I am grateful for Patricia’s example. She is a woman who, like Jesus, reaches out to and loves those society says are worthless. She is an example of someone who lives out her passion not in order make money or become famous, but to aid in the transformation of injustice through art. I am grateful to live in a community with people like Patricia, Nineth, and Gerardo—all artists who use their skills in dance, music, and painting to give hope to young people and transform situations of violence and discrimination.
Patricia, originally born in Columbia, was trained in modern dance and ballet. She was recently received training in psicoballet in Cuba, where the methodology was first developed. The title the first performance of psicoballet Patricia directed while working with a group of children at a group home in Cuba was called “Fantasy Fair: Where Love and Acceptance Triumph.” After months of group work, the students in brightly-colored costumes, performed ballet on stage at the Astral Theater of Havana in March, 2007 in front of 1,500 people.
With only six months left in Nicaragua, I hope to take the opportunity to learn as much as I can here through friendships with people in the community like Patricia. I am looking forward to being home the first week in August to share with family and friends what my experience here has been like.

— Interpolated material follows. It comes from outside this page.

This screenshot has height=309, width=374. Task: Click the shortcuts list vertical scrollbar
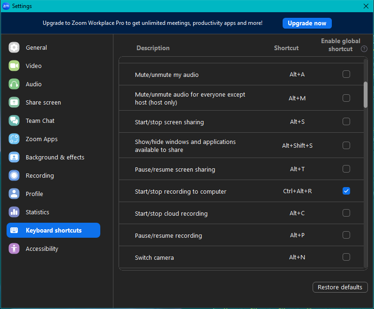point(366,95)
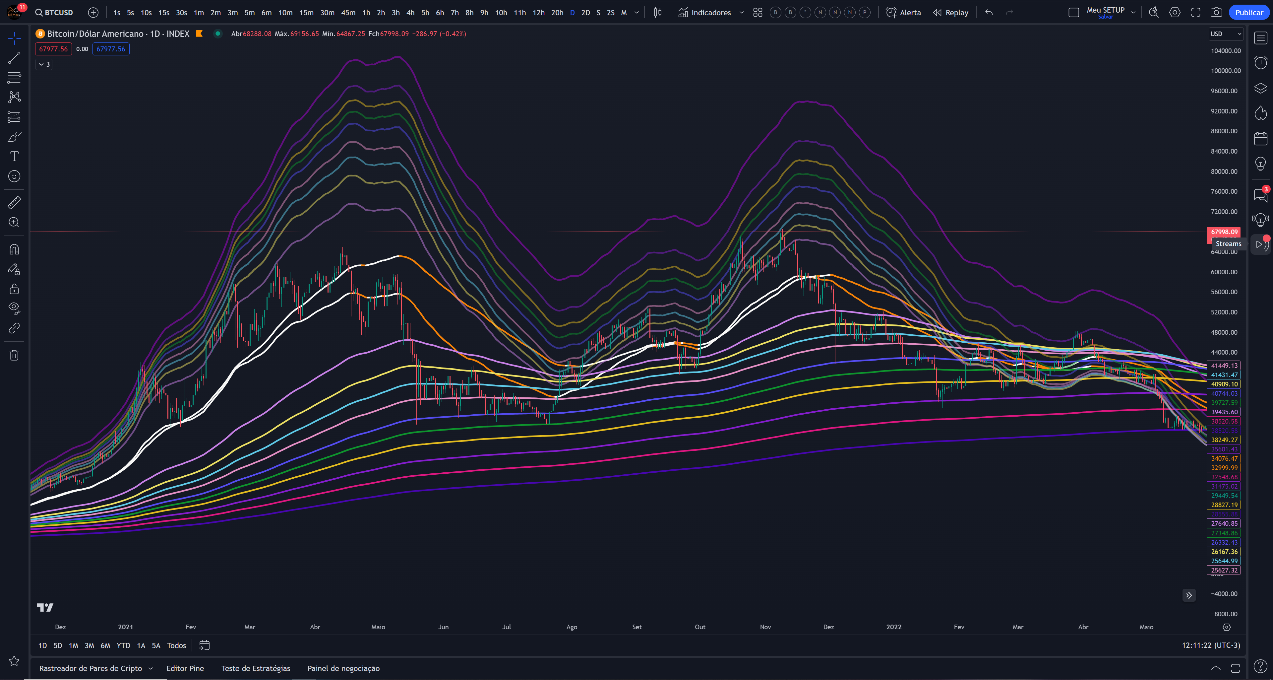This screenshot has width=1273, height=680.
Task: Start bar Replay mode
Action: tap(950, 12)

This week Christine and I started our second English class with a group of 16 adults ranging from university students, single moms, and a 70-year-old man. From the first day we had them greeting each other– “it’s nice to meet you!” –and spelling their names. Christine and I look forward to teaching the class and also learning about each of our students along the way. We are also in the final stages of selecting two more volunteers to come to Nicaragua to accompany the Centro Cultural Batahola Norte for another 2 years!